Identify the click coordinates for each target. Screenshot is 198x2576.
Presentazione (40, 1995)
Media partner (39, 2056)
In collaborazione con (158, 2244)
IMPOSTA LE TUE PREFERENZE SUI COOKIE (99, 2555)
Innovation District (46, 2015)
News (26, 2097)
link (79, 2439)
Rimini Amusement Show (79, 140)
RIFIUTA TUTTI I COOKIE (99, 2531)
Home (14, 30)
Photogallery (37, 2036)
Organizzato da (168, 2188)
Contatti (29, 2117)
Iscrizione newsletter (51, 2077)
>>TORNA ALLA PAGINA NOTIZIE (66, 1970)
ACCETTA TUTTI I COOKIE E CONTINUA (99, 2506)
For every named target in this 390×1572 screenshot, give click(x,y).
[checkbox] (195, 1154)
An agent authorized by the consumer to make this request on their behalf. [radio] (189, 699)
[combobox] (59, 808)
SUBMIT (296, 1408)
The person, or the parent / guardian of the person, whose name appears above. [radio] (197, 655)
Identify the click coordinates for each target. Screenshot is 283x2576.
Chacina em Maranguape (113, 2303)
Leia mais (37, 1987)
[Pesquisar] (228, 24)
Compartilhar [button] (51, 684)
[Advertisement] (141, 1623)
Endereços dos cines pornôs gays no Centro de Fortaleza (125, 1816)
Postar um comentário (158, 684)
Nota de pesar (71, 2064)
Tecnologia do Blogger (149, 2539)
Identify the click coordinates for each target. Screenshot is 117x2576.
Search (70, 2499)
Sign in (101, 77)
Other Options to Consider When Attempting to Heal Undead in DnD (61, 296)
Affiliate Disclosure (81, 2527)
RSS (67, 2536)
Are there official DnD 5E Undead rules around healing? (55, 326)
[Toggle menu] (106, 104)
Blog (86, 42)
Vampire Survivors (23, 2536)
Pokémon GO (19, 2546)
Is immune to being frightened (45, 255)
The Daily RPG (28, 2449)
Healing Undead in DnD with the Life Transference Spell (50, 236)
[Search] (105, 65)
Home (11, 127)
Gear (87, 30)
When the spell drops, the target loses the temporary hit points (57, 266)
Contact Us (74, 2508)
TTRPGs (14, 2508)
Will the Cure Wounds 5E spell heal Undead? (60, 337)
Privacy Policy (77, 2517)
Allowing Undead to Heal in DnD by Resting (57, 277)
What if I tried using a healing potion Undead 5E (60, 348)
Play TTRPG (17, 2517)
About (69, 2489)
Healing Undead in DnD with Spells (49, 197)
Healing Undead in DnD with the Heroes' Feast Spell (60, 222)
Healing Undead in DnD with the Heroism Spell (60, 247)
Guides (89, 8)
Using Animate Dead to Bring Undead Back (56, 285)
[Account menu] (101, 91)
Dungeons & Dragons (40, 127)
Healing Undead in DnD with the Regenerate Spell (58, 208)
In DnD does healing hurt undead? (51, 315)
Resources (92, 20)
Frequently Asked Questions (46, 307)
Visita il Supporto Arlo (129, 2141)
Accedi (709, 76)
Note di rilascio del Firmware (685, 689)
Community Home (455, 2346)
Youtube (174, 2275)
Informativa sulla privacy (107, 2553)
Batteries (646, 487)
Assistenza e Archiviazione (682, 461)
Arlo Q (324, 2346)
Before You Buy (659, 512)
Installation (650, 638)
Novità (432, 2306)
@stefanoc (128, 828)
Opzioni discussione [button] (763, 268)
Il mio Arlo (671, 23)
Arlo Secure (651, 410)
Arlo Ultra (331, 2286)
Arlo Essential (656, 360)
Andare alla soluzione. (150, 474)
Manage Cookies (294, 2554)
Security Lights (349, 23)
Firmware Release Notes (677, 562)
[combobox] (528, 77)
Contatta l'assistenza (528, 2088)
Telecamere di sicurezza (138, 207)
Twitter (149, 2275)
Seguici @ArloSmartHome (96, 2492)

====================

(Work order)
In the records above, the line with "The person, or" marks the start and the line with "Before You Buy (659, 512)" marks the end; copy that stretch exactly, both lines included, and nothing else.

(Your solution)
The person, or the parent / guardian of the person, whose name appears above. [radio] (197, 655)
Identify the click coordinates for each target. Screenshot is 283x2576.
Chacina em Maranguape (113, 2303)
Leia mais (37, 1987)
[Pesquisar] (228, 24)
Compartilhar [button] (51, 684)
[Advertisement] (141, 1623)
Endereços dos cines pornôs gays no Centro de Fortaleza (125, 1816)
Postar um comentário (158, 684)
Nota de pesar (71, 2064)
Tecnologia do Blogger (149, 2539)
Identify the click coordinates for each target. Screenshot is 117x2576.
Search (70, 2499)
Sign in (101, 77)
Other Options to Consider When Attempting to Heal Undead in DnD (61, 296)
Affiliate Disclosure (81, 2527)
RSS (67, 2536)
Are there official DnD 5E Undead rules around healing? (55, 326)
[Toggle menu] (106, 104)
Blog (86, 42)
Vampire Survivors (23, 2536)
Pokémon GO (19, 2546)
Is immune to being frightened (45, 255)
The Daily RPG (28, 2449)
Healing Undead in DnD with the Life Transference Spell (50, 236)
[Search] (105, 65)
Home (11, 127)
Gear (87, 30)
When the spell drops, the target loses the temporary hit points (57, 266)
Contact Us (74, 2508)
TTRPGs (14, 2508)
Will the Cure Wounds 5E spell heal Undead? (60, 337)
Privacy Policy (77, 2517)
Allowing Undead to Heal in DnD by Resting (57, 277)
What if I tried using a healing potion Undead 5E (60, 348)
Play TTRPG (17, 2517)
About (69, 2489)
Healing Undead in DnD with Spells (49, 197)
Healing Undead in DnD with the Heroes' Feast Spell (60, 222)
Healing Undead in DnD with the Heroism Spell (60, 247)
Guides (89, 8)
Using Animate Dead to Bring Undead Back (56, 285)
[Account menu] (101, 91)
Dungeons & Dragons (40, 127)
Healing Undead in DnD with the Regenerate Spell (58, 208)
In DnD does healing hurt undead? (51, 315)
Resources (92, 20)
Frequently Asked Questions (46, 307)
Visita il Supporto Arlo (129, 2141)
Accedi (709, 76)
Note di rilascio del Firmware (685, 689)
Community Home (455, 2346)
Youtube (174, 2275)
Informativa sulla privacy (107, 2553)
Batteries (646, 487)
Assistenza e Archiviazione (682, 461)
Arlo Q (324, 2346)
Before You Buy (659, 512)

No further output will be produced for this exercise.